» **EXERCISE DETAILS**
Exact copies of all entries are expected.

[PROVIDED DATA — start]

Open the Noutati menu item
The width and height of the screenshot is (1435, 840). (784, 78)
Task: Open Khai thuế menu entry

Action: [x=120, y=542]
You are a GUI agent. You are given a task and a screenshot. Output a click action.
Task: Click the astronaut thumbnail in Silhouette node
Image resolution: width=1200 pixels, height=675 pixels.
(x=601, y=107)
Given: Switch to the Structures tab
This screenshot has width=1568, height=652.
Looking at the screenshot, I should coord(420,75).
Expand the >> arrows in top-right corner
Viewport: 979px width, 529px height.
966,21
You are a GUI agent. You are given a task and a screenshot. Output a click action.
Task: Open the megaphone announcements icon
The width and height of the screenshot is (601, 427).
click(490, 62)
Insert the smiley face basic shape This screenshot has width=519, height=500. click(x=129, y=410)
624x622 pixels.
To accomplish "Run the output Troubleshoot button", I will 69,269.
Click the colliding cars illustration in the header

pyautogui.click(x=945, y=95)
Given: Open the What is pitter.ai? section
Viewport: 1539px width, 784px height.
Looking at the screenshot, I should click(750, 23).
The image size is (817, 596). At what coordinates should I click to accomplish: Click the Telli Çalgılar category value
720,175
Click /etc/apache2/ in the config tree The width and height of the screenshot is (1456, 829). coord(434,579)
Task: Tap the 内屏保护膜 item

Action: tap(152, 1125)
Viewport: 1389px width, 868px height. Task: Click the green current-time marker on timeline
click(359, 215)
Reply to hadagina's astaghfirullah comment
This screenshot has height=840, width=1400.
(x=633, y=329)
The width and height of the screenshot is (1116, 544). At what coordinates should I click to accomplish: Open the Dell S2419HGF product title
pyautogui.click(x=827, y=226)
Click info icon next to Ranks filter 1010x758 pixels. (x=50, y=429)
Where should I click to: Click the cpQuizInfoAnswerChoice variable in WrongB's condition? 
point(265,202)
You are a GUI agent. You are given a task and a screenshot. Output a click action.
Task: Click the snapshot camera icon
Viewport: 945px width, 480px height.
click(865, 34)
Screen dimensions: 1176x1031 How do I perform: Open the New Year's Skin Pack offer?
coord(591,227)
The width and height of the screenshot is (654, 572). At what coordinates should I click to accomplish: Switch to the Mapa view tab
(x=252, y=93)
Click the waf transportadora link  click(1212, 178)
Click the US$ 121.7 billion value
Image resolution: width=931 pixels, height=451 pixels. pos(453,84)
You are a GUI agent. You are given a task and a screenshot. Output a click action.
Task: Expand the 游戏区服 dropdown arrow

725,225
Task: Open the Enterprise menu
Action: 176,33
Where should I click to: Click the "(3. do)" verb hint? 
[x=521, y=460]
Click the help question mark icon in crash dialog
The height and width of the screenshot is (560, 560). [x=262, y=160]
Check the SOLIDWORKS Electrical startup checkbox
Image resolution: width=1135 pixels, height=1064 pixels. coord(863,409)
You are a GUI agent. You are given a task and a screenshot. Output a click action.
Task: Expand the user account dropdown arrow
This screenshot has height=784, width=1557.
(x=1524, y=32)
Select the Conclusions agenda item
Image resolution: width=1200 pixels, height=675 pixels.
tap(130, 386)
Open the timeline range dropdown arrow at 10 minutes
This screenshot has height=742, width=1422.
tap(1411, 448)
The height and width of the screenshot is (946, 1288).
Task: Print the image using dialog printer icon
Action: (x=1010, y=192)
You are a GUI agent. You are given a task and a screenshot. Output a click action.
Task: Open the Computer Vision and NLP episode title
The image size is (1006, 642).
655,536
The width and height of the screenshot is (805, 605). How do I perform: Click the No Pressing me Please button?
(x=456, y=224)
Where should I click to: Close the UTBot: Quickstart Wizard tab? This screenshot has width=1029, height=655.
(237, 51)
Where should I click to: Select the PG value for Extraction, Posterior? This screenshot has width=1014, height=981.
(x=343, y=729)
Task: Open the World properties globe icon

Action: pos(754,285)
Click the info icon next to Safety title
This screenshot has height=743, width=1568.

[PROVIDED DATA — finish]

» **PROBLEM SOLUTION**
Open the Noutati menu item
The width and height of the screenshot is (1435, 840). (784, 78)
Task: Open Khai thuế menu entry

Action: [x=120, y=542]
You are a GUI agent. You are given a task and a screenshot. Output a click action.
Task: Click the astronaut thumbnail in Silhouette node
Image resolution: width=1200 pixels, height=675 pixels.
(x=601, y=107)
Given: Switch to the Structures tab
This screenshot has width=1568, height=652.
Looking at the screenshot, I should coord(420,75).
Expand the >> arrows in top-right corner
Viewport: 979px width, 529px height.
966,21
You are a GUI agent. You are given a task and a screenshot. Output a click action.
Task: Open the megaphone announcements icon
The width and height of the screenshot is (601, 427).
click(490, 62)
Insert the smiley face basic shape This screenshot has width=519, height=500. click(x=129, y=410)
624x622 pixels.
To accomplish "Run the output Troubleshoot button", I will 69,269.
Click the colliding cars illustration in the header

pyautogui.click(x=945, y=95)
Given: Open the What is pitter.ai? section
Viewport: 1539px width, 784px height.
Looking at the screenshot, I should click(750, 23).
The image size is (817, 596). At what coordinates should I click to accomplish: Click the Telli Çalgılar category value
720,175
Click /etc/apache2/ in the config tree The width and height of the screenshot is (1456, 829). coord(434,579)
Task: Tap the 内屏保护膜 item

Action: tap(152, 1125)
Viewport: 1389px width, 868px height. Task: Click the green current-time marker on timeline
click(359, 215)
Reply to hadagina's astaghfirullah comment
This screenshot has height=840, width=1400.
(x=633, y=329)
The width and height of the screenshot is (1116, 544). At what coordinates should I click to accomplish: Open the Dell S2419HGF product title
pyautogui.click(x=827, y=226)
Click info icon next to Ranks filter 1010x758 pixels. (x=50, y=429)
Where should I click to: Click the cpQuizInfoAnswerChoice variable in WrongB's condition? 
point(265,202)
You are a GUI agent. You are given a task and a screenshot. Output a click action.
Task: Click the snapshot camera icon
Viewport: 945px width, 480px height.
click(865, 34)
Screen dimensions: 1176x1031 How do I perform: Open the New Year's Skin Pack offer?
coord(591,227)
The width and height of the screenshot is (654, 572). At what coordinates should I click to accomplish: Switch to the Mapa view tab
(x=252, y=93)
Click the waf transportadora link  click(1212, 178)
Click the US$ 121.7 billion value
Image resolution: width=931 pixels, height=451 pixels. pos(453,84)
You are a GUI agent. You are given a task and a screenshot. Output a click action.
Task: Expand the 游戏区服 dropdown arrow

725,225
Task: Open the Enterprise menu
Action: 176,33
Where should I click to: Click the "(3. do)" verb hint? 
[x=521, y=460]
Click the help question mark icon in crash dialog
The height and width of the screenshot is (560, 560). [x=262, y=160]
Check the SOLIDWORKS Electrical startup checkbox
Image resolution: width=1135 pixels, height=1064 pixels. coord(863,409)
You are a GUI agent. You are given a task and a screenshot. Output a click action.
Task: Expand the user account dropdown arrow
This screenshot has height=784, width=1557.
(x=1524, y=32)
Select the Conclusions agenda item
Image resolution: width=1200 pixels, height=675 pixels.
tap(130, 386)
Open the timeline range dropdown arrow at 10 minutes
This screenshot has height=742, width=1422.
tap(1411, 448)
The height and width of the screenshot is (946, 1288).
Task: Print the image using dialog printer icon
Action: (x=1010, y=192)
You are a GUI agent. You are given a task and a screenshot. Output a click action.
Task: Open the Computer Vision and NLP episode title
The image size is (1006, 642).
655,536
The width and height of the screenshot is (805, 605). How do I perform: Click the No Pressing me Please button?
(x=456, y=224)
Where should I click to: Close the UTBot: Quickstart Wizard tab? This screenshot has width=1029, height=655.
(237, 51)
Where should I click to: Select the PG value for Extraction, Posterior? This screenshot has width=1014, height=981.
(x=343, y=729)
Task: Open the World properties globe icon

Action: pos(754,285)
Click the info icon next to Safety title
This screenshot has height=743, width=1568.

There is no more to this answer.